> [Instructions for the task]
Give back the exact lines of the material below from the one containing "At what coordinates" through the one containing "the Reactivate SKYPASS", and no pictures.
::::::::
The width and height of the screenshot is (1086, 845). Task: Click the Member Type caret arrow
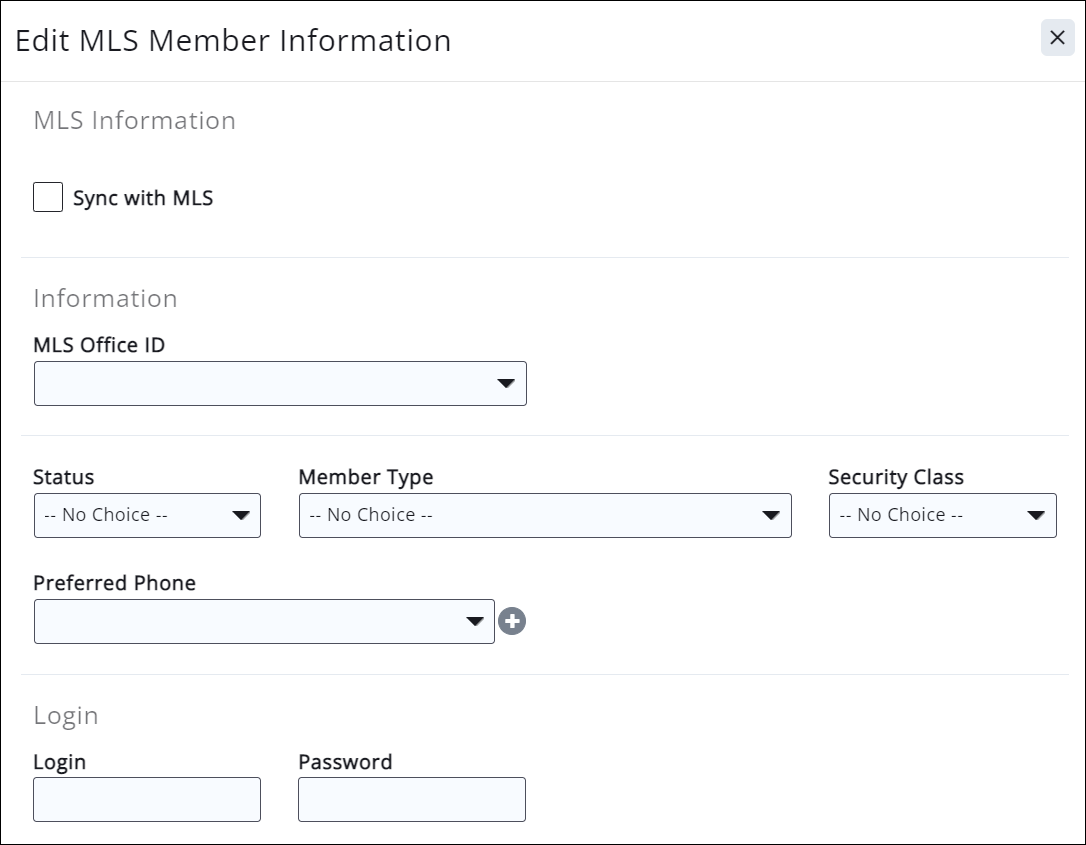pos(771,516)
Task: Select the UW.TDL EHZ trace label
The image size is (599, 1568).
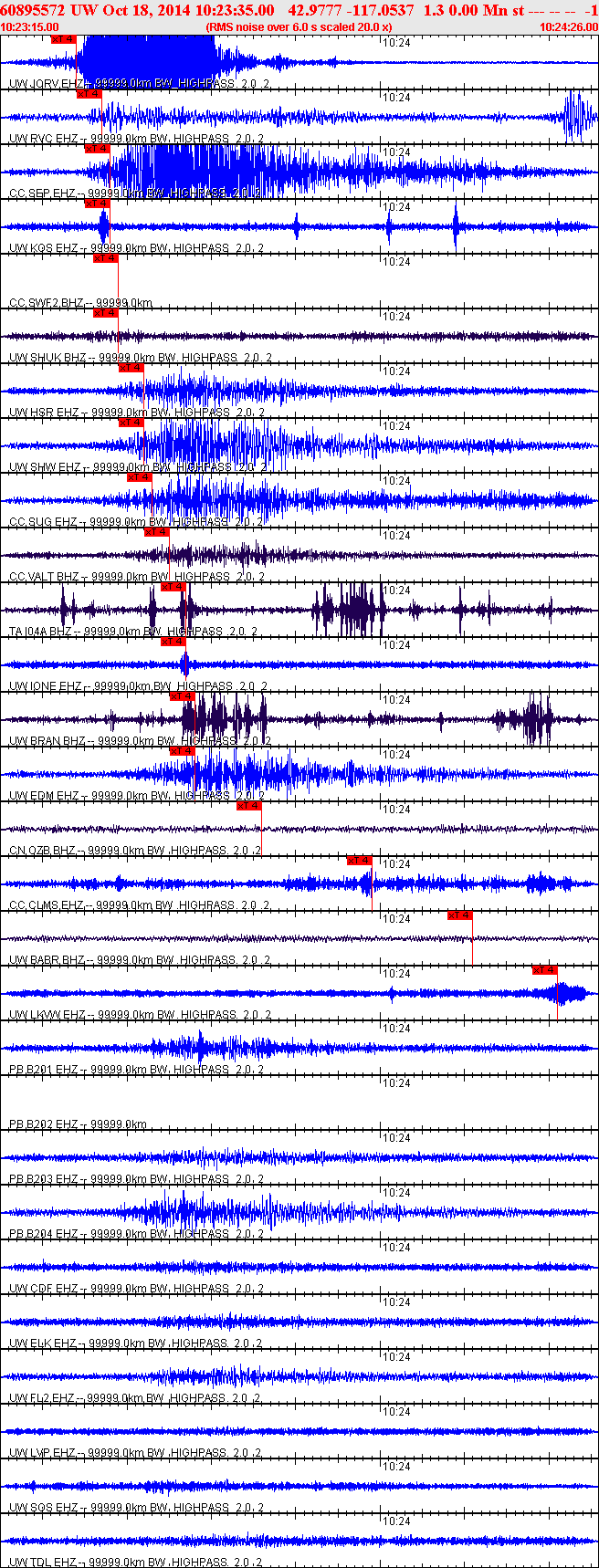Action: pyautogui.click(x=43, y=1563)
::::::::
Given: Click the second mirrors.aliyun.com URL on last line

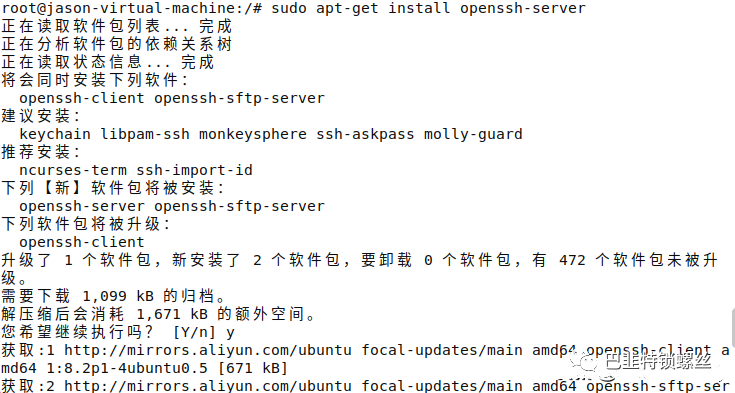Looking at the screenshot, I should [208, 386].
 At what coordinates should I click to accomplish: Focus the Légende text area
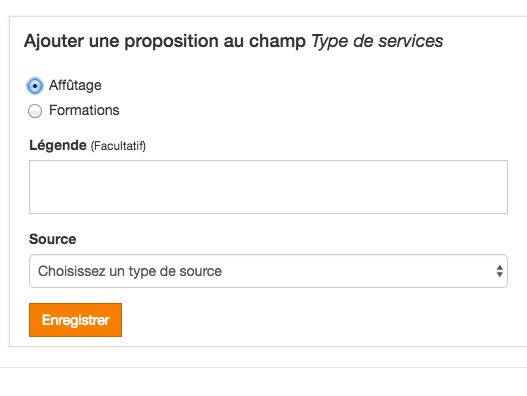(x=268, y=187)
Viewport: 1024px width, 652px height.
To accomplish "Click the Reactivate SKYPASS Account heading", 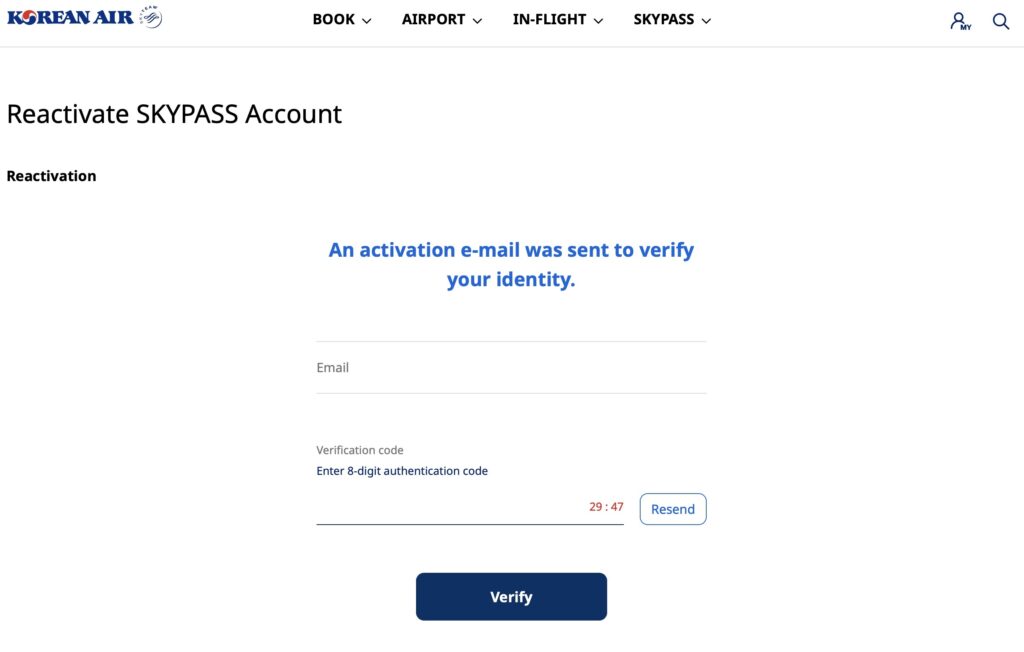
::::::::
> [Result]
 At what coordinates should I click to accomplish: Focus the Légende text area
(x=268, y=187)
Viewport: 1024px width, 652px height.
To accomplish "Click the Reactivate SKYPASS Account heading", 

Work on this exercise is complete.